Work instruction: Copy every record exactly.

Data listing:
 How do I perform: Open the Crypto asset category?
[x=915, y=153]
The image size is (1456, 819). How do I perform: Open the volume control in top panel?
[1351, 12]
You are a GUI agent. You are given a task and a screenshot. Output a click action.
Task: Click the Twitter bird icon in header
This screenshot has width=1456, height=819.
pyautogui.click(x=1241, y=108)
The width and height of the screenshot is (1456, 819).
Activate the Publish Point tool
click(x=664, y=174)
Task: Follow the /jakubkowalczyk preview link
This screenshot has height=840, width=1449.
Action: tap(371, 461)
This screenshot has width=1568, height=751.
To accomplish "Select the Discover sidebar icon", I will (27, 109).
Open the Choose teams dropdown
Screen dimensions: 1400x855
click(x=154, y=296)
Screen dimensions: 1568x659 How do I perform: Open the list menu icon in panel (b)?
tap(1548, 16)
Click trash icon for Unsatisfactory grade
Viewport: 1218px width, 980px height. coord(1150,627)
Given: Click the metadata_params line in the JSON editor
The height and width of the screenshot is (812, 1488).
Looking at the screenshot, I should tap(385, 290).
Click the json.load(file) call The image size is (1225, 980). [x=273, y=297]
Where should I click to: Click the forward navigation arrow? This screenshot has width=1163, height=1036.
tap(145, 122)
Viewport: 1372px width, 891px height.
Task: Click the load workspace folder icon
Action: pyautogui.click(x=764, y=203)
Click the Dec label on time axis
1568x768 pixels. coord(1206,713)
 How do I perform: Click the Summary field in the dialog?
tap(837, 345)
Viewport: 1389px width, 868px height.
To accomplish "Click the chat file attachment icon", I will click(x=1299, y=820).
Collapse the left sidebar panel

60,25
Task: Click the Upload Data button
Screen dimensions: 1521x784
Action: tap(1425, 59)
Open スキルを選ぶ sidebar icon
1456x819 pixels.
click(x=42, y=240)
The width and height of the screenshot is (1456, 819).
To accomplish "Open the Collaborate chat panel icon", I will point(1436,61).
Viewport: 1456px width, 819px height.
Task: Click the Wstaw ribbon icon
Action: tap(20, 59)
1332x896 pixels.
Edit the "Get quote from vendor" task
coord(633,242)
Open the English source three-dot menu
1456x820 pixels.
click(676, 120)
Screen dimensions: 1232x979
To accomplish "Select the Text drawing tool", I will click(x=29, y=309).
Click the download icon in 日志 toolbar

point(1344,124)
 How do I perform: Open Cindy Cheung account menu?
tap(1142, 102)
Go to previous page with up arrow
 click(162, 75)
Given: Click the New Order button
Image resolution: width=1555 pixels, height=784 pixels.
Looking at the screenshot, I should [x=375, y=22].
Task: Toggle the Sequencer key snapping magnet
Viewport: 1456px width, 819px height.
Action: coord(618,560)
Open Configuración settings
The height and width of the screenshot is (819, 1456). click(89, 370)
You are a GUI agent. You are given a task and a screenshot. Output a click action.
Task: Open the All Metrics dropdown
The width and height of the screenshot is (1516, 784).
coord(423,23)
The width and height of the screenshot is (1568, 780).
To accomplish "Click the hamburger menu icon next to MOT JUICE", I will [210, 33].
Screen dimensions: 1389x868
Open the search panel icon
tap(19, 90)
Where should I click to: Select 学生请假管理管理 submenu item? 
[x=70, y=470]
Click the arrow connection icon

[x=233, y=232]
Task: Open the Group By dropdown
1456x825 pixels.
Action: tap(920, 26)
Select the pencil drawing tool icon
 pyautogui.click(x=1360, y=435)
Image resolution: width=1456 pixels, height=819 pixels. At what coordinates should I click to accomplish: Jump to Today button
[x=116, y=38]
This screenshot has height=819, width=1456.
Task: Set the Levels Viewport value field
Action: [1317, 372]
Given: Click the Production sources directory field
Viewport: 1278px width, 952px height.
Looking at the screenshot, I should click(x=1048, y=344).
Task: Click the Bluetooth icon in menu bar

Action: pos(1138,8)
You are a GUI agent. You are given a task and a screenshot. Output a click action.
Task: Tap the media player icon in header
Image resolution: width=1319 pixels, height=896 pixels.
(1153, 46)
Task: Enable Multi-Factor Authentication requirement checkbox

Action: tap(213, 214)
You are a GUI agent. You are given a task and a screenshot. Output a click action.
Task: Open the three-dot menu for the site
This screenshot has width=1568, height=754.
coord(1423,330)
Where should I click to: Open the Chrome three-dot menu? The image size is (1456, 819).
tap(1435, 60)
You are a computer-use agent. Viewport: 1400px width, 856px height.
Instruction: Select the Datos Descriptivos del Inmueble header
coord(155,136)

Written response:
 How do I perform: Open the Crypto asset category?
[x=915, y=153]
The image size is (1456, 819). How do I perform: Open the volume control in top panel?
[1351, 12]
You are a GUI agent. You are given a task and a screenshot. Output a click action.
Task: Click the Twitter bird icon in header
This screenshot has width=1456, height=819.
pyautogui.click(x=1241, y=108)
The width and height of the screenshot is (1456, 819).
Activate the Publish Point tool
click(x=664, y=174)
Task: Follow the /jakubkowalczyk preview link
This screenshot has height=840, width=1449.
Action: tap(371, 461)
This screenshot has width=1568, height=751.
To accomplish "Select the Discover sidebar icon", I will (27, 109).
Open the Choose teams dropdown
Screen dimensions: 1400x855
click(x=154, y=296)
Screen dimensions: 1568x659 How do I perform: Open the list menu icon in panel (b)?
tap(1548, 16)
Click trash icon for Unsatisfactory grade
Viewport: 1218px width, 980px height. coord(1150,627)
Given: Click the metadata_params line in the JSON editor
The height and width of the screenshot is (812, 1488).
Looking at the screenshot, I should tap(385, 290).
Click the json.load(file) call The image size is (1225, 980). [x=273, y=297]
Where should I click to: Click the forward navigation arrow? This screenshot has width=1163, height=1036.
tap(145, 122)
Viewport: 1372px width, 891px height.
Task: Click the load workspace folder icon
Action: pyautogui.click(x=764, y=203)
Click the Dec label on time axis
1568x768 pixels. coord(1206,713)
 How do I perform: Click the Summary field in the dialog?
tap(837, 345)
Viewport: 1389px width, 868px height.
To accomplish "Click the chat file attachment icon", I will click(x=1299, y=820).
Collapse the left sidebar panel

60,25
Task: Click the Upload Data button
Screen dimensions: 1521x784
Action: tap(1425, 59)
Open スキルを選ぶ sidebar icon
1456x819 pixels.
click(x=42, y=240)
The width and height of the screenshot is (1456, 819).
To accomplish "Open the Collaborate chat panel icon", I will point(1436,61).
Viewport: 1456px width, 819px height.
Task: Click the Wstaw ribbon icon
Action: tap(20, 59)
1332x896 pixels.
Edit the "Get quote from vendor" task
coord(633,242)
Open the English source three-dot menu
1456x820 pixels.
click(676, 120)
Screen dimensions: 1232x979
To accomplish "Select the Text drawing tool", I will click(x=29, y=309).
Click the download icon in 日志 toolbar

point(1344,124)
 How do I perform: Open Cindy Cheung account menu?
tap(1142, 102)
Go to previous page with up arrow
 click(162, 75)
Given: Click the New Order button
Image resolution: width=1555 pixels, height=784 pixels.
Looking at the screenshot, I should [x=375, y=22].
Task: Toggle the Sequencer key snapping magnet
Viewport: 1456px width, 819px height.
Action: coord(618,560)
Open Configuración settings
The height and width of the screenshot is (819, 1456). click(89, 370)
You are a GUI agent. You are given a task and a screenshot. Output a click action.
Task: Open the All Metrics dropdown
The width and height of the screenshot is (1516, 784).
coord(423,23)
The width and height of the screenshot is (1568, 780).
To accomplish "Click the hamburger menu icon next to MOT JUICE", I will [210, 33].
Screen dimensions: 1389x868
Open the search panel icon
tap(19, 90)
Where should I click to: Select 学生请假管理管理 submenu item? 
[x=70, y=470]
Click the arrow connection icon

[x=233, y=232]
Task: Open the Group By dropdown
1456x825 pixels.
Action: tap(920, 26)
Select the pencil drawing tool icon
 pyautogui.click(x=1360, y=435)
Image resolution: width=1456 pixels, height=819 pixels. At what coordinates should I click to accomplish: Jump to Today button
[x=116, y=38]
This screenshot has height=819, width=1456.
Task: Set the Levels Viewport value field
Action: [1317, 372]
Given: Click the Production sources directory field
Viewport: 1278px width, 952px height.
Looking at the screenshot, I should click(x=1048, y=344).
Task: Click the Bluetooth icon in menu bar

Action: pos(1138,8)
You are a GUI agent. You are given a task and a screenshot. Output a click action.
Task: Tap the media player icon in header
Image resolution: width=1319 pixels, height=896 pixels.
(1153, 46)
Task: Enable Multi-Factor Authentication requirement checkbox

Action: tap(213, 214)
You are a GUI agent. You are given a task and a screenshot. Output a click action.
Task: Open the three-dot menu for the site
This screenshot has width=1568, height=754.
coord(1423,330)
Where should I click to: Open the Chrome three-dot menu? The image size is (1456, 819).
tap(1435, 60)
You are a computer-use agent. Viewport: 1400px width, 856px height.
Instruction: Select the Datos Descriptivos del Inmueble header
coord(155,136)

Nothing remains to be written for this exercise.